= WORK REQUIRED =
Set down, exactly as written, every line from the top of the records below to the line containing "Task: Click the bottom", both ends included, and no others.

——

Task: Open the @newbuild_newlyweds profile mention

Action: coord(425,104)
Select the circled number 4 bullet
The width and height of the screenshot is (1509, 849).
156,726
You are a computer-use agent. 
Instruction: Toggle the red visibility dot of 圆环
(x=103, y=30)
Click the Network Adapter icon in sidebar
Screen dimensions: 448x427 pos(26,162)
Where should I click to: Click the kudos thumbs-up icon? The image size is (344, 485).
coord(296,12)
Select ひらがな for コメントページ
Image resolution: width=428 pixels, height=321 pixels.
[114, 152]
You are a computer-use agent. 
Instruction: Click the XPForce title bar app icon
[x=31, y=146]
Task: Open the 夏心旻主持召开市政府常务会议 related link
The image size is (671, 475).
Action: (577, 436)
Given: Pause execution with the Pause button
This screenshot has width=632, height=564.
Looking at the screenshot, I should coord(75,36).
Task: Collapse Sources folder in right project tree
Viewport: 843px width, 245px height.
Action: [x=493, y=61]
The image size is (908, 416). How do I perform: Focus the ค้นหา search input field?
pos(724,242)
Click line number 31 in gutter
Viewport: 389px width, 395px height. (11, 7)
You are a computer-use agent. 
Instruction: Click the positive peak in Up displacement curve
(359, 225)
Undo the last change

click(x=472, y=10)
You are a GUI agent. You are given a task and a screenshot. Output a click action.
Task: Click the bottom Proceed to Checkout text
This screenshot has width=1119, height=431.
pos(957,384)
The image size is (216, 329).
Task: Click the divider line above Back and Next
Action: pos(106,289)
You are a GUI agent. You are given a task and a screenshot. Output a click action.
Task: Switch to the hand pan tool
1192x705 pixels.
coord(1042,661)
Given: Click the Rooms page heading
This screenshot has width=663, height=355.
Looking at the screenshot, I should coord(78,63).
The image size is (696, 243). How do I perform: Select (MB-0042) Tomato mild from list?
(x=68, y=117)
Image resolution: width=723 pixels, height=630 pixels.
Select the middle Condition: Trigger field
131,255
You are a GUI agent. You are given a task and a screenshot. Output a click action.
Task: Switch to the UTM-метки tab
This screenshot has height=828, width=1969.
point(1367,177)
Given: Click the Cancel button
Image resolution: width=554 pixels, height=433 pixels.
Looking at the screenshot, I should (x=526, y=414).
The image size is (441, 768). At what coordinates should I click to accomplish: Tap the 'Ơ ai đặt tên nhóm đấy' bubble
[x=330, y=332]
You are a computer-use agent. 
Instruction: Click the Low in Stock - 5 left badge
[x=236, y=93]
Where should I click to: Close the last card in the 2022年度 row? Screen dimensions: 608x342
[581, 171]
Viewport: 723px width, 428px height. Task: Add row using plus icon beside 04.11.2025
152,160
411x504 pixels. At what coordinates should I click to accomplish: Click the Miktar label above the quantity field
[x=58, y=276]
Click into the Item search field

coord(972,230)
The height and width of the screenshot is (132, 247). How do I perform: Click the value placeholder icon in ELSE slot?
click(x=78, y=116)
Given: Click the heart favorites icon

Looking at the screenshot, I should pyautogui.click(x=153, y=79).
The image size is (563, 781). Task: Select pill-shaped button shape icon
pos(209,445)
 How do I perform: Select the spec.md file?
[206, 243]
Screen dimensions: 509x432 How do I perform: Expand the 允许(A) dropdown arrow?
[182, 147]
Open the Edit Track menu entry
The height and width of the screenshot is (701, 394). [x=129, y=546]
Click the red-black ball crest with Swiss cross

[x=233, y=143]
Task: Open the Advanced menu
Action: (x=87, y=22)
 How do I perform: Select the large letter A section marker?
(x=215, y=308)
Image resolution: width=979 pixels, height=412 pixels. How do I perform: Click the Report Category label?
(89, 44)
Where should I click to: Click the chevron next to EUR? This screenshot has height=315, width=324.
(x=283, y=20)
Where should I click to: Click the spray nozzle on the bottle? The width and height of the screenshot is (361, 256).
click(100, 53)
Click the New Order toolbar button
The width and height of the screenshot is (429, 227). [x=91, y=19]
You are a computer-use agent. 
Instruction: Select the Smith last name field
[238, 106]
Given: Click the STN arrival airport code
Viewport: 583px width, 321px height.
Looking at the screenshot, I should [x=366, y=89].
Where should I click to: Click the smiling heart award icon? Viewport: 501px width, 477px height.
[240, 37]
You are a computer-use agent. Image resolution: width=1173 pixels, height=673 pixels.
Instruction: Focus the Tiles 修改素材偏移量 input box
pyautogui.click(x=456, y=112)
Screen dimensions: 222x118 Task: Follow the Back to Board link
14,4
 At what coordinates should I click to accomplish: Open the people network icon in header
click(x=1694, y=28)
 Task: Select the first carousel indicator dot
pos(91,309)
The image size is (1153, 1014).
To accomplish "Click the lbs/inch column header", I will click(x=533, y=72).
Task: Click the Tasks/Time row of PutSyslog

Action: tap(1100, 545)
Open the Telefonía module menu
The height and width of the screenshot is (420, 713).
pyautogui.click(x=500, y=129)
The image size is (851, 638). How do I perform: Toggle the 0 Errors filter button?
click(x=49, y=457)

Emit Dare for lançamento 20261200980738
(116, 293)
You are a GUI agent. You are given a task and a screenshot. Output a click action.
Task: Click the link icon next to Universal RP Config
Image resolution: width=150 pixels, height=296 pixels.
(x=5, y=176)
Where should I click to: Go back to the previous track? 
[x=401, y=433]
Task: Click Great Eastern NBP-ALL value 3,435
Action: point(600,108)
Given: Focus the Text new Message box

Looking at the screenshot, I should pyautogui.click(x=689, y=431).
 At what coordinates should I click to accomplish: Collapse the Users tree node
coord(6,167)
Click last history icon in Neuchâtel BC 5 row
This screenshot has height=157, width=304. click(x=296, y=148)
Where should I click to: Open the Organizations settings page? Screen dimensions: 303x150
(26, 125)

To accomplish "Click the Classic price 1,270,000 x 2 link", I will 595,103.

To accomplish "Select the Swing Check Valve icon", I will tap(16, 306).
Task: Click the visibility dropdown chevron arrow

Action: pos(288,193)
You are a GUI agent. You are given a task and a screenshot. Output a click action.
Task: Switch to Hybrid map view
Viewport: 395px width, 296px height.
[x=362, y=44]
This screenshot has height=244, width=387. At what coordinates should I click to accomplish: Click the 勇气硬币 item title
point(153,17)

——

= EXERCISE SOLUTION =
Task: Open the @newbuild_newlyweds profile mention

Action: coord(425,104)
Select the circled number 4 bullet
The width and height of the screenshot is (1509, 849).
156,726
You are a computer-use agent. 
Instruction: Toggle the red visibility dot of 圆环
(x=103, y=30)
Click the Network Adapter icon in sidebar
Screen dimensions: 448x427 pos(26,162)
Where should I click to: Click the kudos thumbs-up icon? The image size is (344, 485).
coord(296,12)
Select ひらがな for コメントページ
Image resolution: width=428 pixels, height=321 pixels.
[114, 152]
You are a computer-use agent. 
Instruction: Click the XPForce title bar app icon
[x=31, y=146]
Task: Open the 夏心旻主持召开市政府常务会议 related link
The image size is (671, 475).
Action: (577, 436)
Given: Pause execution with the Pause button
This screenshot has width=632, height=564.
Looking at the screenshot, I should coord(75,36).
Task: Collapse Sources folder in right project tree
Viewport: 843px width, 245px height.
Action: [x=493, y=61]
The image size is (908, 416). How do I perform: Focus the ค้นหา search input field?
pos(724,242)
Click line number 31 in gutter
Viewport: 389px width, 395px height. (11, 7)
You are a computer-use agent. 
Instruction: Click the positive peak in Up displacement curve
(359, 225)
Undo the last change

click(x=472, y=10)
You are a GUI agent. You are given a task and a screenshot. Output a click action.
Task: Click the bottom Proceed to Checkout text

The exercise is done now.